TASK DETAILS:
Format the lines of the records from the line with "Identify the click" to the line with "Personnaliser [Personnaliser (fenêtre", both included, as a JSON list of strings, one string per line. Skip any blank lines.

SUPPLIED MATERIAL:
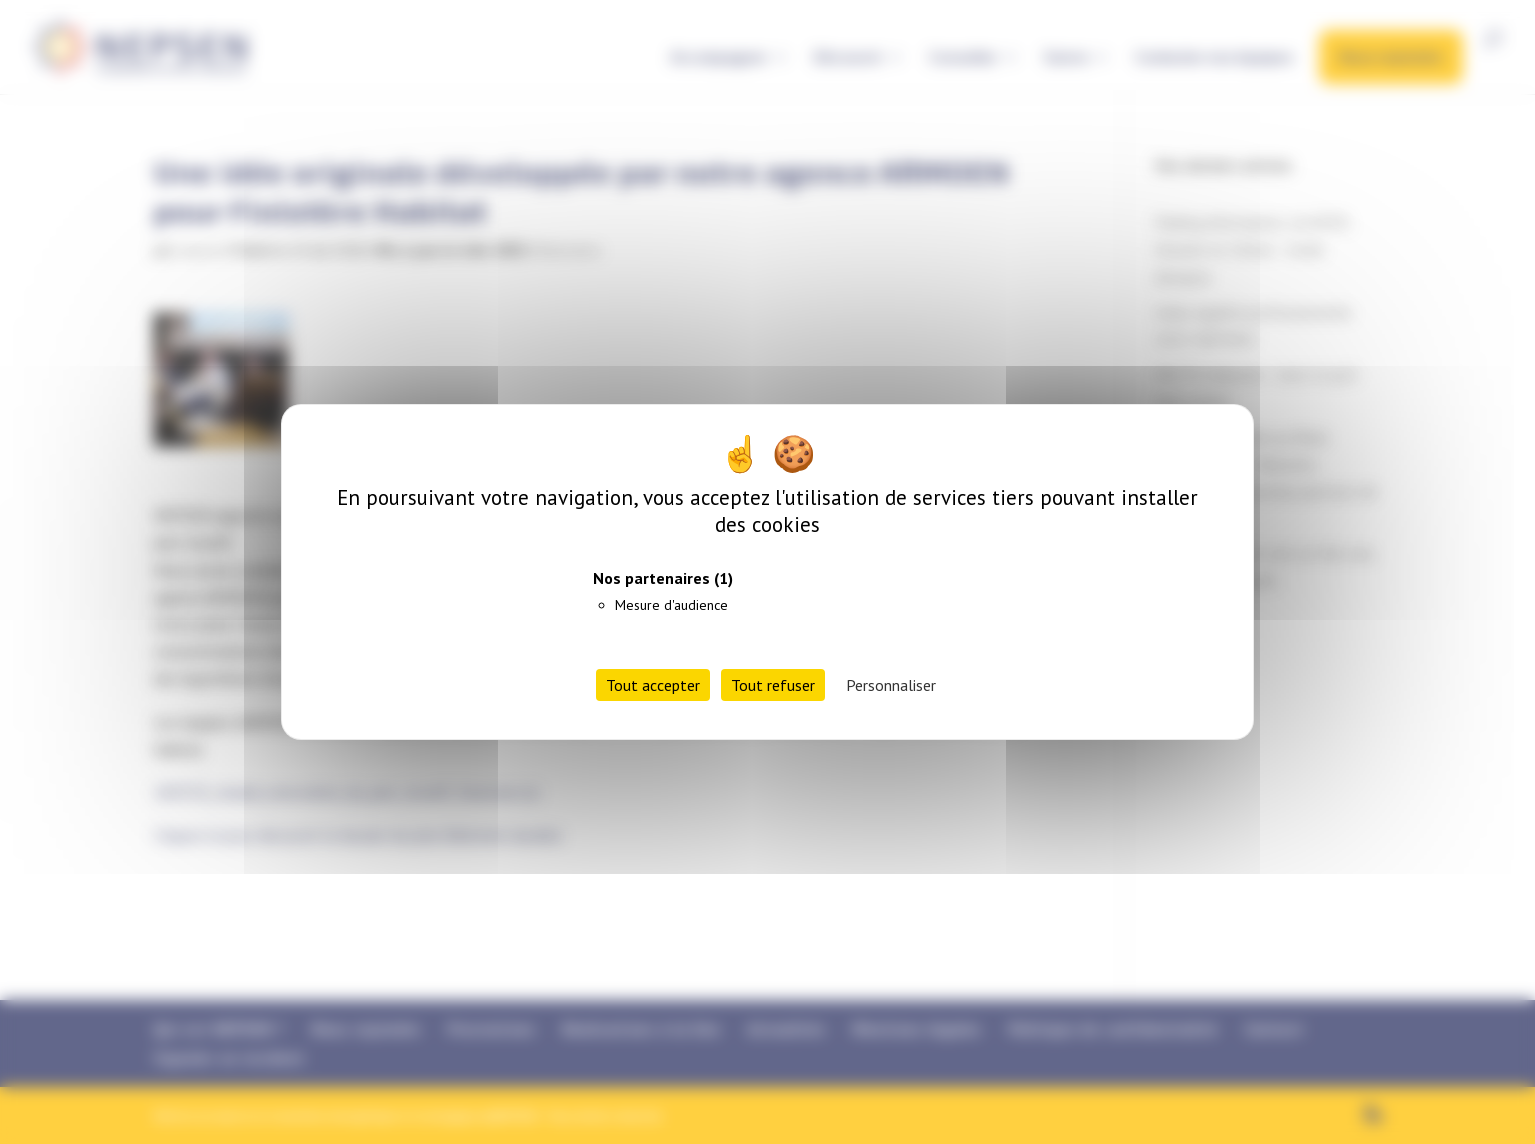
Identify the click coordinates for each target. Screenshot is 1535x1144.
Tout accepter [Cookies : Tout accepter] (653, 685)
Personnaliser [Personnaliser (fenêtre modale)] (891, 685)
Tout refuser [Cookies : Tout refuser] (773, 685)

---

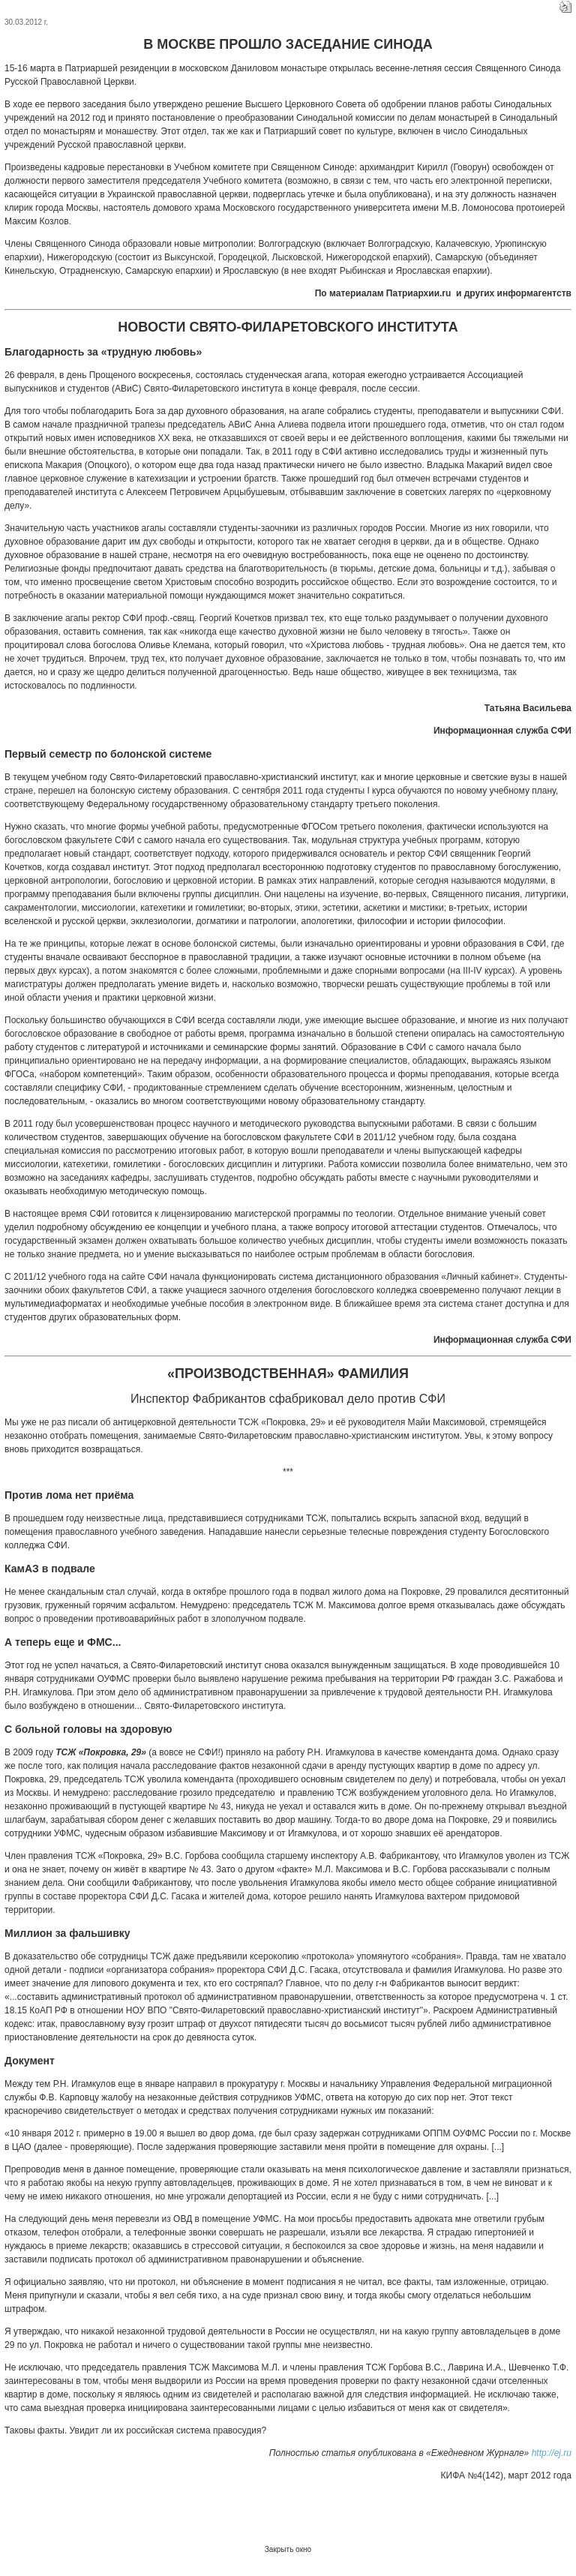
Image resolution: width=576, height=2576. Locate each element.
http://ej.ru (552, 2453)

THE RESULT:
[
  "Identify the click coordinates for each target. Screenshot is 1535x1144.",
  "Tout accepter [Cookies : Tout accepter] (653, 685)",
  "Personnaliser [Personnaliser (fenêtre modale)] (891, 685)"
]